Las criaturas abandonadas en plazas, templos o portales mediante la exposición eran, literalmente, expósitos (expuestos). Quiso la mala fortuna, la casualidad o no sé qué diabólica coincidencia que ese sea el apellido de la homicida: Magdalena Espósito. Alguien podrá decir: cruel ironía del destino. Tragedia o muerte anunciada. Sin embargo, acá no hubo dioses en cólera exigiendo sangre de niños sacrificados, rituales de una cultura que “cree” en tales acciones, impuestas por la tradición y las normas de su comunidad.


No, no es una tragedia, donde el héroe tiene poco margen de elección. En el caso que nos desvela, hubo plena conciencia del crimen, de la diferencia entre bien y mal, de las consecuencias inevitables que sobrevendrían. Las asesinas eligieron torturar y matar.

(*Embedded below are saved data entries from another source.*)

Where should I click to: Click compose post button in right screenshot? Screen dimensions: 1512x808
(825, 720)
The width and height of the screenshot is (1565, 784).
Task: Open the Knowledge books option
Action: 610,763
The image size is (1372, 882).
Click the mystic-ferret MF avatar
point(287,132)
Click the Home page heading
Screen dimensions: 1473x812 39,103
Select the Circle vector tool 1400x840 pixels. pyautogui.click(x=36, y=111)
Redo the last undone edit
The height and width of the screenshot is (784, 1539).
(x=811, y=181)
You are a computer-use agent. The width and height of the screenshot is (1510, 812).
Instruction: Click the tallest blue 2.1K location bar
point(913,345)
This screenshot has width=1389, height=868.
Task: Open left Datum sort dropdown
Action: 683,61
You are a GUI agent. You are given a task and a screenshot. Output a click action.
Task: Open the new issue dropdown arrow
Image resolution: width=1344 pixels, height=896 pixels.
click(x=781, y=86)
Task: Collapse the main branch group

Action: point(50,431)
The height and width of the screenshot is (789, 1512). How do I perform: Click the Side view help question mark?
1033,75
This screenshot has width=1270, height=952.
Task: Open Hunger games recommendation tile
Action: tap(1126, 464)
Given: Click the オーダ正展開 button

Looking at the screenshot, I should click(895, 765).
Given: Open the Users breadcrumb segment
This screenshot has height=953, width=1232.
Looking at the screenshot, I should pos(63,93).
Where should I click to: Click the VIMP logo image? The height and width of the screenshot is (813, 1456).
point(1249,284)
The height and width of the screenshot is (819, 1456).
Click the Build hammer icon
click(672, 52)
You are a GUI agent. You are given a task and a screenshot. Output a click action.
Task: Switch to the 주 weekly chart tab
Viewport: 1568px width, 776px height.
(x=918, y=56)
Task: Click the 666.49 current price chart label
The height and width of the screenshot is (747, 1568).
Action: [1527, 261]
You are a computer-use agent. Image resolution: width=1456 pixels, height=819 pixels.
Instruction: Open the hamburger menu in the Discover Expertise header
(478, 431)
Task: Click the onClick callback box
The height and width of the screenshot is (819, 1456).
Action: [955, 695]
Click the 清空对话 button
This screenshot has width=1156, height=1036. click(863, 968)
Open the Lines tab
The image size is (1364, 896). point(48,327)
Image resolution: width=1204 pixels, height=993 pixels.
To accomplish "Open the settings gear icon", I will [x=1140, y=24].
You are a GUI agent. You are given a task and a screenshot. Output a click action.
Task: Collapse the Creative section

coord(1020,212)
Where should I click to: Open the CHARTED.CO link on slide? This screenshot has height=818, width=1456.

Ese vientre del que nació Lucio no lo dio a luz (otra resonancia con el nombre) sino a la más tenebrosa oscuridad. Tampoco se debe confundir deseo de madre con capricho o antojo de posesión.


La maternidad es una de las situaciones más complejas y difíciles de la especie humana. Ni angelical ni natural, es más bien un rol que se elige, una función a construir, con fallas y aciertos, con dudas e incertidumbres.


Pero tiene como condición ineludible la capacidad de alojar al recién nacido indefenso y frágil, ligarlo filiatoriamente y darle un lugar en la propia existencia. Solo así madre e hijo se vuelven humanos. Elección, responsabilidad, amor y trabajo: los hilos del manto que protege la nueva vida.